[START OF Records supplied]

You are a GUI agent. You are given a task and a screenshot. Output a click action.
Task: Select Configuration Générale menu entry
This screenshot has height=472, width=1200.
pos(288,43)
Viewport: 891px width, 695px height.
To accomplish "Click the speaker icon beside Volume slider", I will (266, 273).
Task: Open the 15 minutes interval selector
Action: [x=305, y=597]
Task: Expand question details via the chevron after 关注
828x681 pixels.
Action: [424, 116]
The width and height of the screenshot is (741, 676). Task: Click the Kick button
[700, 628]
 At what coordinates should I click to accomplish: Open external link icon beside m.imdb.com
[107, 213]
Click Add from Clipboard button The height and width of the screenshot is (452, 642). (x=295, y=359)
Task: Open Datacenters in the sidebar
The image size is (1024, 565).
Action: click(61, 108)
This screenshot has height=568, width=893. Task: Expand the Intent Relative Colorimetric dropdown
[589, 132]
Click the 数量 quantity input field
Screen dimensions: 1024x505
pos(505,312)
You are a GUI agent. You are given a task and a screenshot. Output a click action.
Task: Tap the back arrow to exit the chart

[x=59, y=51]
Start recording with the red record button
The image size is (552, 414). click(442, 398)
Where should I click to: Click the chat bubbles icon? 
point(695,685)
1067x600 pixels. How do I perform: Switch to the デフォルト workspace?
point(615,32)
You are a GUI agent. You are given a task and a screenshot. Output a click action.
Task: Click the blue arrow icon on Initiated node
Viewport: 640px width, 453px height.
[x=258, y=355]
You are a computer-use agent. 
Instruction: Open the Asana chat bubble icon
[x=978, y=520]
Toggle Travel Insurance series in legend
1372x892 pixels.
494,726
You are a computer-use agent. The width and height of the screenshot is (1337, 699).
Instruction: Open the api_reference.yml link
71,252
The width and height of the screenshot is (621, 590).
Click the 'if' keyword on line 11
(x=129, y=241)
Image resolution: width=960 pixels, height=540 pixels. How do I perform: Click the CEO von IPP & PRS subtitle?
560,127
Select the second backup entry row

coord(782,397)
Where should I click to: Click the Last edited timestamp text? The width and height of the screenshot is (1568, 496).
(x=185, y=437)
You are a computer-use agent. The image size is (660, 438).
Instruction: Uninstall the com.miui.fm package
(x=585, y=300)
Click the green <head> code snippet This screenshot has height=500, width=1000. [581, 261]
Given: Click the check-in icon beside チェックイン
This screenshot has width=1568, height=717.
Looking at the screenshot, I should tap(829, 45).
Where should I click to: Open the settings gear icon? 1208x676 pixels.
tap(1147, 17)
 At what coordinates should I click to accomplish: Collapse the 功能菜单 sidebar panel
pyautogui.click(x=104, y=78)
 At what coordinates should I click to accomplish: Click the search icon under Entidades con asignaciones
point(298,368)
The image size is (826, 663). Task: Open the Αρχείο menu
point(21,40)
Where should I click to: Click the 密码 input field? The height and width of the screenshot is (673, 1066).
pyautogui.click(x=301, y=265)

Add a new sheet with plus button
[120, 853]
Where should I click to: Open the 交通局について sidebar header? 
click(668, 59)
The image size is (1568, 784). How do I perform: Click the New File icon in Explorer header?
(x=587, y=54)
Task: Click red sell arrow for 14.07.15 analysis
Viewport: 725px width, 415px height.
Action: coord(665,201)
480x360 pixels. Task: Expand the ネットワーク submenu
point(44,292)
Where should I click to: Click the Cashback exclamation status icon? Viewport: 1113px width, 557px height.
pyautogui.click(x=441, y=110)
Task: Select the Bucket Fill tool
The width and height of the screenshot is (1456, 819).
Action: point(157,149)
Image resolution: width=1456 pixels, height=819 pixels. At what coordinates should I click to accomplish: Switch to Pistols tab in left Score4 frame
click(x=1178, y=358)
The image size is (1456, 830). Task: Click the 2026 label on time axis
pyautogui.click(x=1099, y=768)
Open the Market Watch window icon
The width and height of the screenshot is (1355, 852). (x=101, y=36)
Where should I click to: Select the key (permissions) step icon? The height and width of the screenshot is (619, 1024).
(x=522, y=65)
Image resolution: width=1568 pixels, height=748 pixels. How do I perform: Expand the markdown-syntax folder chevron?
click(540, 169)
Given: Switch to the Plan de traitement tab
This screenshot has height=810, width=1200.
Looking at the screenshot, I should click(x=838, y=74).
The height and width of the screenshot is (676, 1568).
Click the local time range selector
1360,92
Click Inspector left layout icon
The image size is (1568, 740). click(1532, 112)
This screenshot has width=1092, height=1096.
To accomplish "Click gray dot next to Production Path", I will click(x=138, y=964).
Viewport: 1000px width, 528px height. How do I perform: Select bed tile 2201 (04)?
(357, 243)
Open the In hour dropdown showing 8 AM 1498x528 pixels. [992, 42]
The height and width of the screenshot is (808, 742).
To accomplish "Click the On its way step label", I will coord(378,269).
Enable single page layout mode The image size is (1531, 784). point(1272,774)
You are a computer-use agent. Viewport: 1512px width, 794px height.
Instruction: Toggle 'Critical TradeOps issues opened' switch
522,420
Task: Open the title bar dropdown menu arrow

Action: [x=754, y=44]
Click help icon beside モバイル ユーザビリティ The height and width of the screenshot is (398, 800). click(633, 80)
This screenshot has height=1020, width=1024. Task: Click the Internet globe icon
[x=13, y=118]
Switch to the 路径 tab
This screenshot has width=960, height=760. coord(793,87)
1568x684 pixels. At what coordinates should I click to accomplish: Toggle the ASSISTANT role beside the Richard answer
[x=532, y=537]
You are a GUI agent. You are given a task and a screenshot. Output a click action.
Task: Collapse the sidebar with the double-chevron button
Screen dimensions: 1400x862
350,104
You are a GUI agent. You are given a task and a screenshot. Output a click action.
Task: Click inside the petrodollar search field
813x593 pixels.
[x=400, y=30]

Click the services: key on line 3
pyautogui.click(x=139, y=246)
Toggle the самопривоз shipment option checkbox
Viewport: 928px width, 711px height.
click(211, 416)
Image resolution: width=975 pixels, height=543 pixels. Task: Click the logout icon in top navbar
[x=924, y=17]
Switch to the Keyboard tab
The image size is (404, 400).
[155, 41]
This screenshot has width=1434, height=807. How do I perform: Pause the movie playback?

[END OF Records supplied]

Rewrite all of the records above, changing "GUI agent" to "screen assistant" wherever it occurs and leaving everything else unchanged.

You are a screen assistant. You are given a task and a screenshot. Output a click action.
Task: Select Configuration Générale menu entry
This screenshot has height=472, width=1200.
pos(288,43)
Viewport: 891px width, 695px height.
To accomplish "Click the speaker icon beside Volume slider", I will (266, 273).
Task: Open the 15 minutes interval selector
Action: [x=305, y=597]
Task: Expand question details via the chevron after 关注
828x681 pixels.
Action: [424, 116]
The width and height of the screenshot is (741, 676). Task: Click the Kick button
[700, 628]
 At what coordinates should I click to accomplish: Open external link icon beside m.imdb.com
[107, 213]
Click Add from Clipboard button The height and width of the screenshot is (452, 642). (x=295, y=359)
Task: Open Datacenters in the sidebar
The image size is (1024, 565).
Action: click(61, 108)
This screenshot has height=568, width=893. Task: Expand the Intent Relative Colorimetric dropdown
[589, 132]
Click the 数量 quantity input field
Screen dimensions: 1024x505
pos(505,312)
You are a screen assistant. You are given a task and a screenshot. Output a click action.
Task: Tap the back arrow to exit the chart

[x=59, y=51]
Start recording with the red record button
The image size is (552, 414). click(442, 398)
Where should I click to: Click the chat bubbles icon? 
point(695,685)
1067x600 pixels. How do I perform: Switch to the デフォルト workspace?
point(615,32)
You are a screen assistant. You are given a task and a screenshot. Output a click action.
Task: Click the blue arrow icon on Initiated node
Viewport: 640px width, 453px height.
[x=258, y=355]
You are a computer-use agent. 
Instruction: Open the Asana chat bubble icon
[x=978, y=520]
Toggle Travel Insurance series in legend
1372x892 pixels.
494,726
You are a computer-use agent. The width and height of the screenshot is (1337, 699).
Instruction: Open the api_reference.yml link
71,252
The width and height of the screenshot is (621, 590).
Click the 'if' keyword on line 11
(x=129, y=241)
Image resolution: width=960 pixels, height=540 pixels. How do I perform: Click the CEO von IPP & PRS subtitle?
560,127
Select the second backup entry row

coord(782,397)
Where should I click to: Click the Last edited timestamp text? The width and height of the screenshot is (1568, 496).
(x=185, y=437)
You are a computer-use agent. The image size is (660, 438).
Instruction: Uninstall the com.miui.fm package
(x=585, y=300)
Click the green <head> code snippet This screenshot has height=500, width=1000. [581, 261]
Given: Click the check-in icon beside チェックイン
This screenshot has width=1568, height=717.
Looking at the screenshot, I should tap(829, 45).
Where should I click to: Open the settings gear icon? 1208x676 pixels.
tap(1147, 17)
 At what coordinates should I click to accomplish: Collapse the 功能菜单 sidebar panel
pyautogui.click(x=104, y=78)
 At what coordinates should I click to accomplish: Click the search icon under Entidades con asignaciones
point(298,368)
The image size is (826, 663). Task: Open the Αρχείο menu
point(21,40)
Where should I click to: Click the 密码 input field? The height and width of the screenshot is (673, 1066).
pyautogui.click(x=301, y=265)

Add a new sheet with plus button
[120, 853]
Where should I click to: Open the 交通局について sidebar header? 
click(668, 59)
The image size is (1568, 784). How do I perform: Click the New File icon in Explorer header?
(x=587, y=54)
Task: Click red sell arrow for 14.07.15 analysis
Viewport: 725px width, 415px height.
Action: coord(665,201)
480x360 pixels. Task: Expand the ネットワーク submenu
point(44,292)
Where should I click to: Click the Cashback exclamation status icon? Viewport: 1113px width, 557px height.
pyautogui.click(x=441, y=110)
Task: Select the Bucket Fill tool
The width and height of the screenshot is (1456, 819).
Action: point(157,149)
Image resolution: width=1456 pixels, height=819 pixels. At what coordinates should I click to accomplish: Switch to Pistols tab in left Score4 frame
click(x=1178, y=358)
The image size is (1456, 830). Task: Click the 2026 label on time axis
pyautogui.click(x=1099, y=768)
Open the Market Watch window icon
The width and height of the screenshot is (1355, 852). (x=101, y=36)
Where should I click to: Select the key (permissions) step icon? The height and width of the screenshot is (619, 1024).
(x=522, y=65)
Image resolution: width=1568 pixels, height=748 pixels. How do I perform: Expand the markdown-syntax folder chevron?
click(540, 169)
Given: Switch to the Plan de traitement tab
This screenshot has height=810, width=1200.
Looking at the screenshot, I should click(x=838, y=74).
The height and width of the screenshot is (676, 1568).
Click the local time range selector
1360,92
Click Inspector left layout icon
The image size is (1568, 740). click(1532, 112)
This screenshot has width=1092, height=1096.
To accomplish "Click gray dot next to Production Path", I will click(x=138, y=964).
Viewport: 1000px width, 528px height. How do I perform: Select bed tile 2201 (04)?
(357, 243)
Open the In hour dropdown showing 8 AM 1498x528 pixels. [992, 42]
The height and width of the screenshot is (808, 742).
To accomplish "Click the On its way step label", I will coord(378,269).
Enable single page layout mode The image size is (1531, 784). point(1272,774)
You are a computer-use agent. Viewport: 1512px width, 794px height.
Instruction: Toggle 'Critical TradeOps issues opened' switch
522,420
Task: Open the title bar dropdown menu arrow

Action: [x=754, y=44]
Click help icon beside モバイル ユーザビリティ The height and width of the screenshot is (398, 800). click(633, 80)
This screenshot has height=1020, width=1024. Task: Click the Internet globe icon
[x=13, y=118]
Switch to the 路径 tab
This screenshot has width=960, height=760. coord(793,87)
1568x684 pixels. At what coordinates should I click to accomplish: Toggle the ASSISTANT role beside the Richard answer
[x=532, y=537]
You are a screen assistant. You are given a task and a screenshot. Output a click action.
Task: Collapse the sidebar with the double-chevron button
Screen dimensions: 1400x862
350,104
You are a screen assistant. You are given a task and a screenshot. Output a click action.
Task: Click inside the petrodollar search field
813x593 pixels.
[x=400, y=30]

Click the services: key on line 3
pyautogui.click(x=139, y=246)
Toggle the самопривоз shipment option checkbox
Viewport: 928px width, 711px height.
click(211, 416)
Image resolution: width=975 pixels, height=543 pixels. Task: Click the logout icon in top navbar
[x=924, y=17]
Switch to the Keyboard tab
The image size is (404, 400).
[155, 41]
This screenshot has width=1434, height=807. How do I perform: Pause the movie playback?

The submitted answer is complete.